- THE PROBLEM:
Below are the entries. Transcribe exactly the lines from the one with "Task: Open the account profile icon" through the one with "The width and height of the screenshot is (589, 729).", ends included, and leave out all others.

- RECORD EXCERPTS:
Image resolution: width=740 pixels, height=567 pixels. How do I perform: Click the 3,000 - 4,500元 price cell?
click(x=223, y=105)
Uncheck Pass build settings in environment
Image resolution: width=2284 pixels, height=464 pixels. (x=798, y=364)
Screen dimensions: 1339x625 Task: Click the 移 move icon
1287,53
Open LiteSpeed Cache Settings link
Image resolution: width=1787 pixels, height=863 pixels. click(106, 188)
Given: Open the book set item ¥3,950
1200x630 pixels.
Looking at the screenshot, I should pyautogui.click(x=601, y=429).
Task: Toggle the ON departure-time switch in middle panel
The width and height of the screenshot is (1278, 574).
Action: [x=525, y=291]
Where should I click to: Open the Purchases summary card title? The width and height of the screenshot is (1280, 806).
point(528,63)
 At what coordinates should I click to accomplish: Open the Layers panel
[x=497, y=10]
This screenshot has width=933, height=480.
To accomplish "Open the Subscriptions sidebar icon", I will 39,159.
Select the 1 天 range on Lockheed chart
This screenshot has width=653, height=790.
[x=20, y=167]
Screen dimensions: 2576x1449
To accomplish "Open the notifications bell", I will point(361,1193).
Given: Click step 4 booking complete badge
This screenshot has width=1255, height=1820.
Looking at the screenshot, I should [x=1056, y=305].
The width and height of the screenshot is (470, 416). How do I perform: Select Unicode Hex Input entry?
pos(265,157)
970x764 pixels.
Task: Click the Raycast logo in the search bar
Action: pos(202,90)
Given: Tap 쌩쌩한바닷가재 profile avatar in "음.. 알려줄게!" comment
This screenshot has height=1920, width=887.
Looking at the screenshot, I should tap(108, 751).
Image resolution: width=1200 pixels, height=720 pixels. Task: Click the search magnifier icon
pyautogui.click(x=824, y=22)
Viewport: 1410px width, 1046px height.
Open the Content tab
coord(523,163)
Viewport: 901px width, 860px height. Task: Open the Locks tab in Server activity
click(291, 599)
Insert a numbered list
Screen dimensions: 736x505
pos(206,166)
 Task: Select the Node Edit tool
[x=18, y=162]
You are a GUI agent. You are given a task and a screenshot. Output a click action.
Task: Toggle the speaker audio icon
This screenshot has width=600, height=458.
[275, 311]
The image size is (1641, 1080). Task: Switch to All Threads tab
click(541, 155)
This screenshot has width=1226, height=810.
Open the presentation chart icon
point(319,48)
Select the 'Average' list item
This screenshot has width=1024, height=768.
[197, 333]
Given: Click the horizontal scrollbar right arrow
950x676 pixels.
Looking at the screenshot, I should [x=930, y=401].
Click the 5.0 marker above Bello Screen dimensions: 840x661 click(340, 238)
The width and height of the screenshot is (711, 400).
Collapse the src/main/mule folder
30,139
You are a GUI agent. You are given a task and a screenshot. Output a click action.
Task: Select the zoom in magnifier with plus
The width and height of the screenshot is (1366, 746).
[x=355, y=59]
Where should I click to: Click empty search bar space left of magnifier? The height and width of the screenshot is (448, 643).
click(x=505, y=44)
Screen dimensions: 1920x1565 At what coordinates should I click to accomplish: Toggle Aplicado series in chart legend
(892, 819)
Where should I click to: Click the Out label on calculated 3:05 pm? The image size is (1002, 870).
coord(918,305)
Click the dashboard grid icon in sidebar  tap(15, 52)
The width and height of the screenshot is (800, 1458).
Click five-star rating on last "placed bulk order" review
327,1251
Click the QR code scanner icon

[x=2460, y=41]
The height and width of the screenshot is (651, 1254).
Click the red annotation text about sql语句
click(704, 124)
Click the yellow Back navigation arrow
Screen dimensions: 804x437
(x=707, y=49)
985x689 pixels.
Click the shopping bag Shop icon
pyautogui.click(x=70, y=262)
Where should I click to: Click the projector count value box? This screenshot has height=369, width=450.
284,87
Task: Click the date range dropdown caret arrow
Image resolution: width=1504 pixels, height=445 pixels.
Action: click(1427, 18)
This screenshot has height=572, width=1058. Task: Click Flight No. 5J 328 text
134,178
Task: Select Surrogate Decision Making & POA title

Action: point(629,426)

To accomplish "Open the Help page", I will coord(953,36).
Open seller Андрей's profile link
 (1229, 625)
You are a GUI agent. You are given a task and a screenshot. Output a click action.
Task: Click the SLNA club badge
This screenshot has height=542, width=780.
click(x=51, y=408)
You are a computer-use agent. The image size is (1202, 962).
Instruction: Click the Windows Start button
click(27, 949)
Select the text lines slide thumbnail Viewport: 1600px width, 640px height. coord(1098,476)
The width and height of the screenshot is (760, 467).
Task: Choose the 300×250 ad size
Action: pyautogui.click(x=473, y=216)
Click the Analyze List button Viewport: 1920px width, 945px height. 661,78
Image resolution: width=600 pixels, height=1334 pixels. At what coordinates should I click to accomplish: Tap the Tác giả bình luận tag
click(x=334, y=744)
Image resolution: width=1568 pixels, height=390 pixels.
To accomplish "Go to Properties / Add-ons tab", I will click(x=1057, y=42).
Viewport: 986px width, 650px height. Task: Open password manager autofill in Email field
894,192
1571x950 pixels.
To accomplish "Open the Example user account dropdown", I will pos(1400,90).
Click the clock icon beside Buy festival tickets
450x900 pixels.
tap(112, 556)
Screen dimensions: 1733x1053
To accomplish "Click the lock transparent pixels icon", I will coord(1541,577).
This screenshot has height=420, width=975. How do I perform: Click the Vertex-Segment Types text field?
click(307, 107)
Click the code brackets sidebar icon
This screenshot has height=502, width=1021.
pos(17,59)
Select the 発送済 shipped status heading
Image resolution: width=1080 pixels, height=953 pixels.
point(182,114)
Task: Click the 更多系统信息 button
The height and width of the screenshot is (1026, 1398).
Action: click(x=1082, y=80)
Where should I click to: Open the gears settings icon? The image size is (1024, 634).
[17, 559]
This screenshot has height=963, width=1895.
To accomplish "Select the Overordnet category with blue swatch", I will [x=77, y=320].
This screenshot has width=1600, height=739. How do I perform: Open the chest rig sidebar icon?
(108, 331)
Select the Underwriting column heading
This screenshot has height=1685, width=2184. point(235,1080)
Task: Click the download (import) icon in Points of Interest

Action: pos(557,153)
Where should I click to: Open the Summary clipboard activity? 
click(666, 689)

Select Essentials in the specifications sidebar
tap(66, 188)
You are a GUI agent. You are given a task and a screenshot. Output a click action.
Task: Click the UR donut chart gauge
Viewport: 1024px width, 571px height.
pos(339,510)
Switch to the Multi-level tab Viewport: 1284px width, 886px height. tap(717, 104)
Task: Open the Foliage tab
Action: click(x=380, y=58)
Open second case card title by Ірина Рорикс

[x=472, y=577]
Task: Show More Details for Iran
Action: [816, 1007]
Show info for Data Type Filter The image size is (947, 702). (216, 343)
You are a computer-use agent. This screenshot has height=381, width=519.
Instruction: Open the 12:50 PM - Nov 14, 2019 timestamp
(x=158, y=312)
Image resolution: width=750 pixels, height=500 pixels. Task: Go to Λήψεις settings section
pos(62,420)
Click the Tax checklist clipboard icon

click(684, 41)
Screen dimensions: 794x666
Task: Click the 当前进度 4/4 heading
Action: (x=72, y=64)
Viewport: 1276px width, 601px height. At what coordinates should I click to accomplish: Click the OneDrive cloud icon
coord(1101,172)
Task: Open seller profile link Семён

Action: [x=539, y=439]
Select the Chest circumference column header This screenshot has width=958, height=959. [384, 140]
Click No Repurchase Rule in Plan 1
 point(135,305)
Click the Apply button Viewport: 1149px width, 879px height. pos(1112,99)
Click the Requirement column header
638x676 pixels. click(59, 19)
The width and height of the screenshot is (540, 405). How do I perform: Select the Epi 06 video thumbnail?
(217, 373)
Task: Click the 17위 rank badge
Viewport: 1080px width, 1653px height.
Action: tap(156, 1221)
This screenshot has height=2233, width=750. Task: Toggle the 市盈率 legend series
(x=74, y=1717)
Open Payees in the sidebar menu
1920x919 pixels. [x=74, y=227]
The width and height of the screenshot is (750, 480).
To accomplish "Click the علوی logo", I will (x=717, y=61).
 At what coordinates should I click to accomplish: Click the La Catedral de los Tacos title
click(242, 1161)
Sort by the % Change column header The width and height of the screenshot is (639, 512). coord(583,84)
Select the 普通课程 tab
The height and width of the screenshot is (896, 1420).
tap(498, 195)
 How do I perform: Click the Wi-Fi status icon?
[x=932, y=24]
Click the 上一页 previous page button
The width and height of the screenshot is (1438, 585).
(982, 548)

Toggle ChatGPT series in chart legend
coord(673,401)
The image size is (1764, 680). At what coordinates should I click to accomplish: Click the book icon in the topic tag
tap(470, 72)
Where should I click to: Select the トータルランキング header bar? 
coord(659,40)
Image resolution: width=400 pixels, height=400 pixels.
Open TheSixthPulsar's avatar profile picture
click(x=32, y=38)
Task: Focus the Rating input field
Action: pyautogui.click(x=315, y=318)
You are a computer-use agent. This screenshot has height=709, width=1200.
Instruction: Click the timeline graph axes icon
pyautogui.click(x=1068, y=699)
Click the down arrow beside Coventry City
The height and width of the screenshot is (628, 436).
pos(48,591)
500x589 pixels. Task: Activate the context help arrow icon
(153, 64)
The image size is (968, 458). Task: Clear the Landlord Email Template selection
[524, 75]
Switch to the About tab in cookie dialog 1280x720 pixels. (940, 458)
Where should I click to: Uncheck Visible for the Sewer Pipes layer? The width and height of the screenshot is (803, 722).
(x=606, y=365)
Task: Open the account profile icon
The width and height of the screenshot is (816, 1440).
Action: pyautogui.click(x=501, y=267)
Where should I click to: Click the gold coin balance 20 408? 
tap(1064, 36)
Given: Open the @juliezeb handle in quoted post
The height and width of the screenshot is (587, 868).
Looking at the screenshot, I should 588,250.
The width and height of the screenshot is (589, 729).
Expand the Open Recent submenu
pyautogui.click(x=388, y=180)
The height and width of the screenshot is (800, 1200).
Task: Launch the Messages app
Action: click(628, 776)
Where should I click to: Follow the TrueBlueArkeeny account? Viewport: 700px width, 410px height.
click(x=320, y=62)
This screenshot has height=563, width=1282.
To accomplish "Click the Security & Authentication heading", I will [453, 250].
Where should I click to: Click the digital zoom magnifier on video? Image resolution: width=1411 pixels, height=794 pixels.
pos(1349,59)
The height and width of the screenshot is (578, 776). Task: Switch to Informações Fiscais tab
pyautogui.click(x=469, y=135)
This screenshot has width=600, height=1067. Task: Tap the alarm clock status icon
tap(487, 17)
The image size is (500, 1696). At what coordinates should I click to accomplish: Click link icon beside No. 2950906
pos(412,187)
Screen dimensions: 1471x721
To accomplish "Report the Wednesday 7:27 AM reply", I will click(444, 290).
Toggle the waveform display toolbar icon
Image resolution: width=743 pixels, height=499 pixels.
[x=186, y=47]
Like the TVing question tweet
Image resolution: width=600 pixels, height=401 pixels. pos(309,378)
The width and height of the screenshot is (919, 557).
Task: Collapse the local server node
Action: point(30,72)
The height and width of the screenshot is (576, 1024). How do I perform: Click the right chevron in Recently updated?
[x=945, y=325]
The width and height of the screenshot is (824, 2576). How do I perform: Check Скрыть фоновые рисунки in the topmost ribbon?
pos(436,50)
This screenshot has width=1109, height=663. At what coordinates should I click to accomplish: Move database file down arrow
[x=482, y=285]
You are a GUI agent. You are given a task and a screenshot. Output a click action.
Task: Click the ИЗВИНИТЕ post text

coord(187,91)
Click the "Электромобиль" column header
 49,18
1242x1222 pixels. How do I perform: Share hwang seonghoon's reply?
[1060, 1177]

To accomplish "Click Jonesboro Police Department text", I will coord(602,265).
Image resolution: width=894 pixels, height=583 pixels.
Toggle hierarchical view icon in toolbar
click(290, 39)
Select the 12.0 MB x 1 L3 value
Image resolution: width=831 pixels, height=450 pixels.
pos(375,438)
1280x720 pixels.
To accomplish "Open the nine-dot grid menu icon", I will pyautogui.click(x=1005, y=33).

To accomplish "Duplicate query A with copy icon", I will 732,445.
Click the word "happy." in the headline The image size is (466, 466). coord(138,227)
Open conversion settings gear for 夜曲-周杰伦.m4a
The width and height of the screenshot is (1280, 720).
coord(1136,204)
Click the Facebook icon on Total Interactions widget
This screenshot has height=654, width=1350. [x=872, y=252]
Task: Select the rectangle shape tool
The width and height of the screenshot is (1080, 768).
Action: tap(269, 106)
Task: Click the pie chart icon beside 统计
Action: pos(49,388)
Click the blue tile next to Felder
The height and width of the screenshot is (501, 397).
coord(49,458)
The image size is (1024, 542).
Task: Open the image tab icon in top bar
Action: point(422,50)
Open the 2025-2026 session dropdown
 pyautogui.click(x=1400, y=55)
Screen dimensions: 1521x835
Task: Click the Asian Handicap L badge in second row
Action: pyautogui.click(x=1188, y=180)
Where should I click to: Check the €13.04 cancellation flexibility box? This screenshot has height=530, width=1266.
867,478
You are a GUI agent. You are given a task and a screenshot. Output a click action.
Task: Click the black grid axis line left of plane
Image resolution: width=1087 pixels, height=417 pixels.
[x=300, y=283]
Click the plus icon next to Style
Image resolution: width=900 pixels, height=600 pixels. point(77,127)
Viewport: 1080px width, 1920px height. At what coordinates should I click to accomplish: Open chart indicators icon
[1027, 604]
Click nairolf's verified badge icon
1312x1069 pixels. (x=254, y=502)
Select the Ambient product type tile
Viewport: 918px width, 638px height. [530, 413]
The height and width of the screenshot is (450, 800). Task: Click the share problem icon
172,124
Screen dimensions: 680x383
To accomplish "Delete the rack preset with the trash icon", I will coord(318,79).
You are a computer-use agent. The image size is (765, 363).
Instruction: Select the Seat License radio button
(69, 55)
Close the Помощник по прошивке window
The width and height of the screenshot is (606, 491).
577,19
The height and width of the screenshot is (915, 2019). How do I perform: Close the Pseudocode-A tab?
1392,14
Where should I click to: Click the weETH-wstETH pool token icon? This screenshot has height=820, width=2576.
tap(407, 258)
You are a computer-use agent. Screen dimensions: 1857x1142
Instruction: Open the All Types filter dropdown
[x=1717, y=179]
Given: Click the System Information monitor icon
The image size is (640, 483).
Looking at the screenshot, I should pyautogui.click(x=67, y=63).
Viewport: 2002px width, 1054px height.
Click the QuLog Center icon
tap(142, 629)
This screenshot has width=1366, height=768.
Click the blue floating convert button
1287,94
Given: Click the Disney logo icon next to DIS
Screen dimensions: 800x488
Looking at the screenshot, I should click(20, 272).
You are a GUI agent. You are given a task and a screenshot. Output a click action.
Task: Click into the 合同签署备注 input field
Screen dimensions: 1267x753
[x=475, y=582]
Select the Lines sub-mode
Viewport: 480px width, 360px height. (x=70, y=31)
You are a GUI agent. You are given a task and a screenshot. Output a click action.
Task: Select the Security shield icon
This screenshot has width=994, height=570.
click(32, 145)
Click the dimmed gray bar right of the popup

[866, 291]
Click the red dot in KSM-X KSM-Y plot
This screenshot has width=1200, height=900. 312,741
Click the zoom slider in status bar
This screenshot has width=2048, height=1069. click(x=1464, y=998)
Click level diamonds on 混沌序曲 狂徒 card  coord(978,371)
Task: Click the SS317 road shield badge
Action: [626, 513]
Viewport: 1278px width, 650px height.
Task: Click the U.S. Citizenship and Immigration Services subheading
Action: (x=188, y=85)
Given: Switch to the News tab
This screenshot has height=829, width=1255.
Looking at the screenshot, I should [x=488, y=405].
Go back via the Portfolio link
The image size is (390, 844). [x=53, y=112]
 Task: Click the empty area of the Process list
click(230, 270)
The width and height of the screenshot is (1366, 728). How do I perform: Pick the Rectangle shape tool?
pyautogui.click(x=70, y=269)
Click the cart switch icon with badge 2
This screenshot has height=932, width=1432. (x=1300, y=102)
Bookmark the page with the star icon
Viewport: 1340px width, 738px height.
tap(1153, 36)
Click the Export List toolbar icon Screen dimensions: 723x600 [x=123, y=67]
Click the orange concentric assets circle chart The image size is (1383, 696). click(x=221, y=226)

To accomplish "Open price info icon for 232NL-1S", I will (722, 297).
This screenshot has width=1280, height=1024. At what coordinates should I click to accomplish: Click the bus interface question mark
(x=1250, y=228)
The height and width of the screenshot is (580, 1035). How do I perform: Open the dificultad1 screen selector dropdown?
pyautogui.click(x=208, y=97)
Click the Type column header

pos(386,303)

- YOUR RESPONSE:
Task: Open the account profile icon
The width and height of the screenshot is (816, 1440).
Action: pyautogui.click(x=501, y=267)
Where should I click to: Click the gold coin balance 20 408? 
tap(1064, 36)
Given: Open the @juliezeb handle in quoted post
The height and width of the screenshot is (587, 868).
Looking at the screenshot, I should 588,250.
The width and height of the screenshot is (589, 729).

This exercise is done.